Our foes are friends, you see, and harbour not 2820
Perpetuall hatred, nor doth their fury
Generate a neverending mallice.
They overcome by piety, such armes
Obtain a truely glorious victory.
Wherefore, brother, after my example 2825
Embrace your friendly enimies, embrace
Their faith, and embrace their worship
Of the true God, heav’n and earth’s creator.
Besides, generous Alfrede offers you a part
Of is kingdome. Yeelde to God and fortune. 2830
GOTH. I yeelde, and loose my hatred. Deare brother,
In thy embraces, and quite forgetting
All my rage, Gormo, I run into thy armes.
I agnize [recognize] the Christian faith, and yeelde
To God, to piety, to my brother. 2835
Let Alfrede straight be cald. Let our herauld
Invite him securely to his tryumph.
And doth Osberne live? ’Tis enough, I have
Won the day, enjoying him in safety.
No part of my lost kingdom is wanting. 2840
ACT V, SCENE xvi
GOTHURNUS, ALFREDE, AND THE REST
Gothrunus surrenders himself and his followers to Alfred, He promises he will become a Christian, and by Alfred is appointed King of the Anglians
Whom no day yet hath ever seene subdu’d,
Gothurnus now confesses himselfe vanquish’t
By your armes, by your faith and piety,
Disowning our false and impotent gods,
To be Alfred’s captive and disciple 2845
In the service of the true deity,
And, with all mine, become your proselyte.

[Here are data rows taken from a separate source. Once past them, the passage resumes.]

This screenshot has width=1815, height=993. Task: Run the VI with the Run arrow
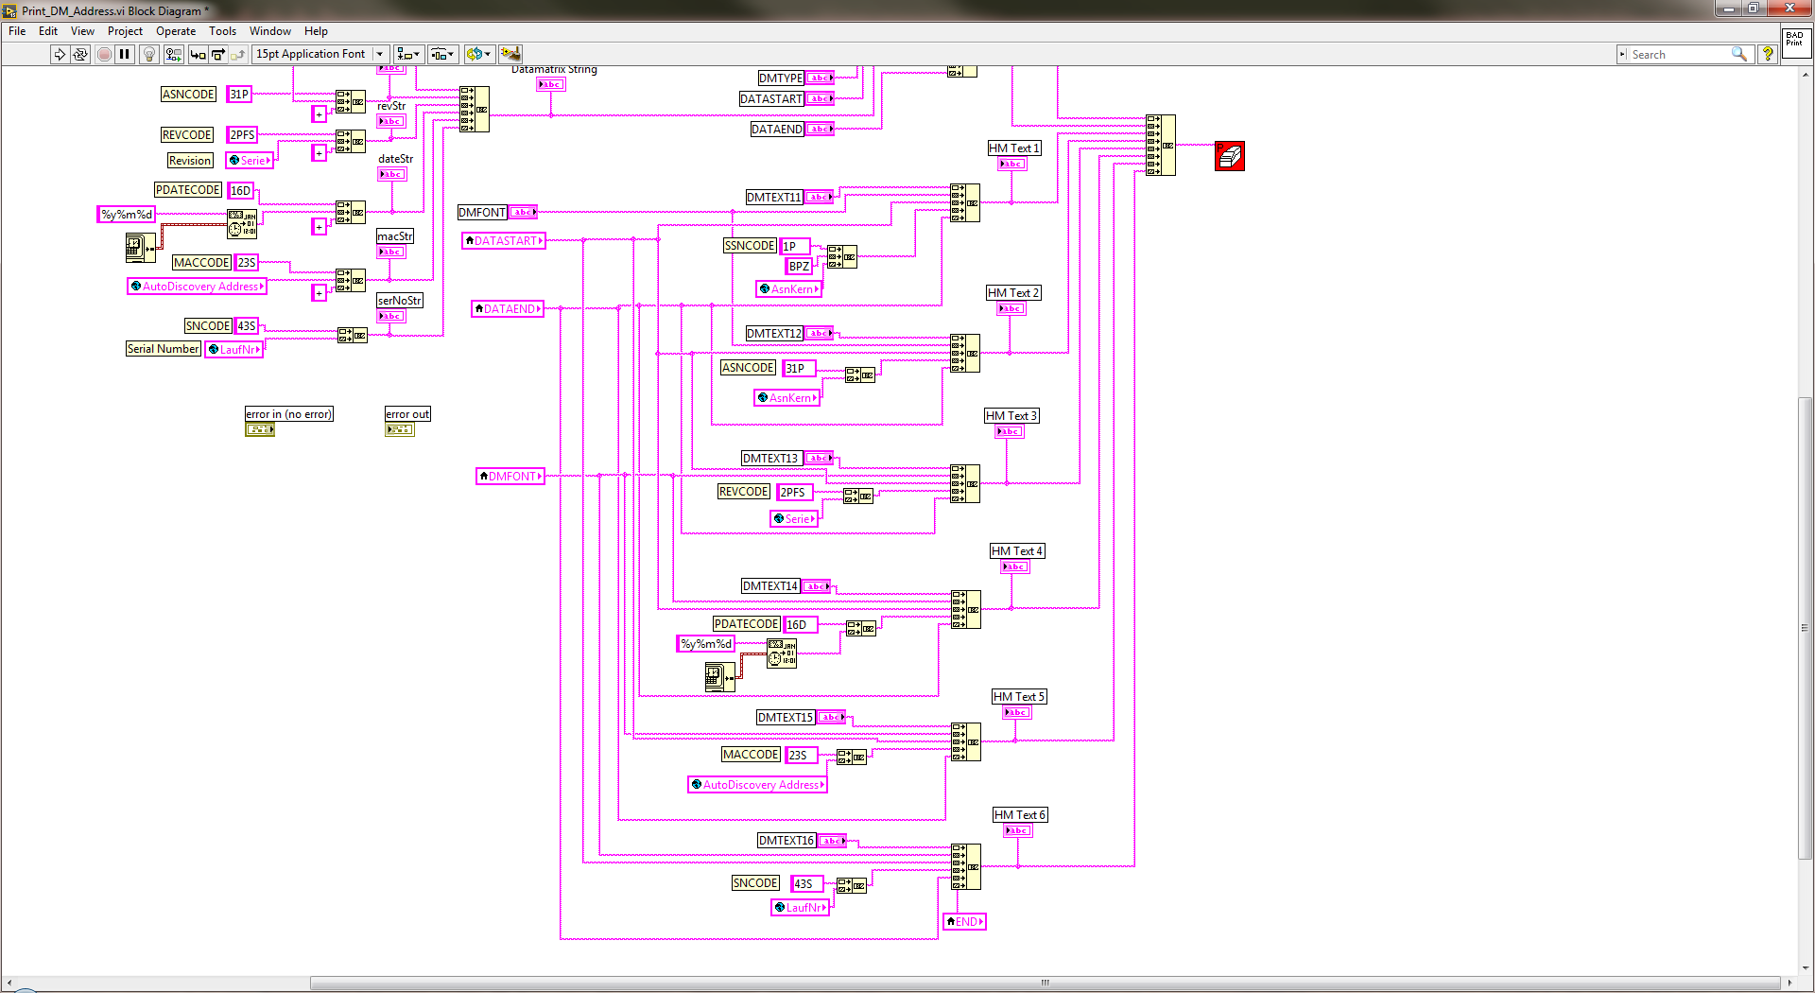(60, 54)
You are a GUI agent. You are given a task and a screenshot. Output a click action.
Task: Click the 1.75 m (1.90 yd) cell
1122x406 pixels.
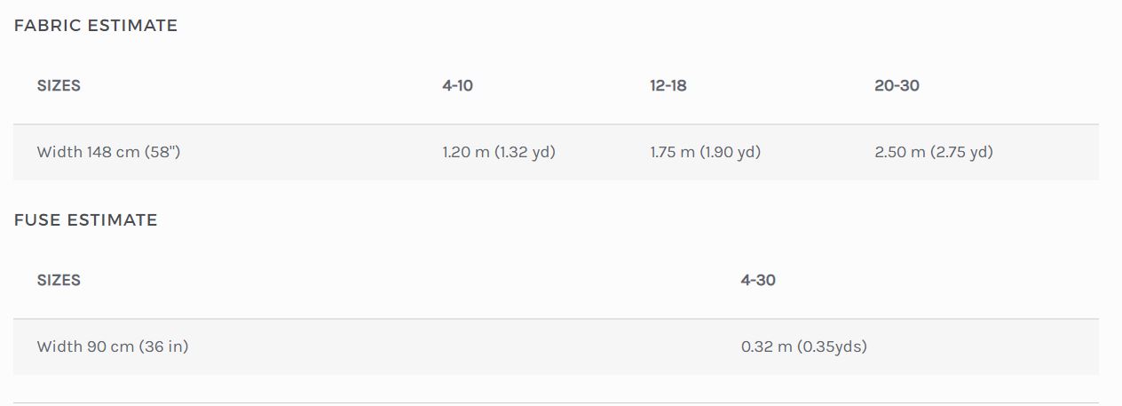(706, 152)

ALF. Gothurnus, accept my gratefull returns.
I here promise to be a friend to you,
And faithfull to all yours. Nor shall you want 2850
A kingdome, for where great Britaine confronts
The rising sun, you shall rule its poeple
Both numerous and potent, and shall be
Enstaul’d [installed] their soverain. Thus I’m content
To part dominions. Now let war cease, 2855
And peace unlocke its treasures, whilst we sing
Hymnes of praises to heav’ns aeternall King.

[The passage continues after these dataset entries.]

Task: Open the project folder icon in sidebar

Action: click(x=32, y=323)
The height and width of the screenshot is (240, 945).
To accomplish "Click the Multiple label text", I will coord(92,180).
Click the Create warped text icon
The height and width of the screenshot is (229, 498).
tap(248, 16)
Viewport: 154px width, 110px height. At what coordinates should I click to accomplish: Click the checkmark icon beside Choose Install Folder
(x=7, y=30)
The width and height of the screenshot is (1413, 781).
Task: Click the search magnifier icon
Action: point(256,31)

CUTH. Alfrede exil’d, and from his princely state
Divorc’d, did in a cottage dwell of late.
Now heav’n doth reinthrone him and, you see, 2860
Invests with great Britaine’s monarchy.
The world can boast but few that like him are
In learning, faith, in piety, in warre.
O wretched England! Would thou still did’st know
That ancient happy state! Thou wouldst not now, 2865
As from the world thou seperated art,
So from the worlds true faith be kept apart.

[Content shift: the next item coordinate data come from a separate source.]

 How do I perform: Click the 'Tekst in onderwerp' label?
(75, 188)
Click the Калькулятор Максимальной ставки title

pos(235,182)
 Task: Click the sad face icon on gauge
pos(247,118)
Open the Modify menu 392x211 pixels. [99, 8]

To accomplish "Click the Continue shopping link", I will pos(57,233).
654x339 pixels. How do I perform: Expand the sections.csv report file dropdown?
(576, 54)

Thou wouldst not then be caled an isle ingrate
From heav’n rebelliously degenerate,
Nor wouldst thou consecrated temples spoile, 2870
Nor them with sacrilegious hands defyle.
Nor let unparent-like thy children bee
Shipwrackt upon the rockes of heresy.
But England’s now a stepmother, alas,
Which once of saints a fertile parent was. 2875
Lo! by bloodshed Alfred won the laurel wreath for you, o England, from the
enemy of the faith, whom you now suffer to triumph anew. Alfred with
victorious arm protected the Roman religion, and you betray it to the foe
— if indeed that can be called an evil whic you had earlier imbibed from a
poisonous parent O devoted band of youth, hope of an island suffering 2880
shipwreck, you who are like a spark of the faith rescued from great
conflagrations, from which our nation will shine with a brighter flame, take
up the arms of piety, not those dedicated to terrible Mars such as giants
bear: by taking up the Christian arms, doctrine and faith, conquer by
enduring. There is no greater victory than this. By patient suffering evil 2885
is vanquished. Young men, wage such battles. Weary the deity with
frequent prayer: the army of heaven will bring every assistance. Your chorus
of martyrs will be at hand, triumphant over the menaces of Avernus. Be bold.
Deliverance will certainly come in the end.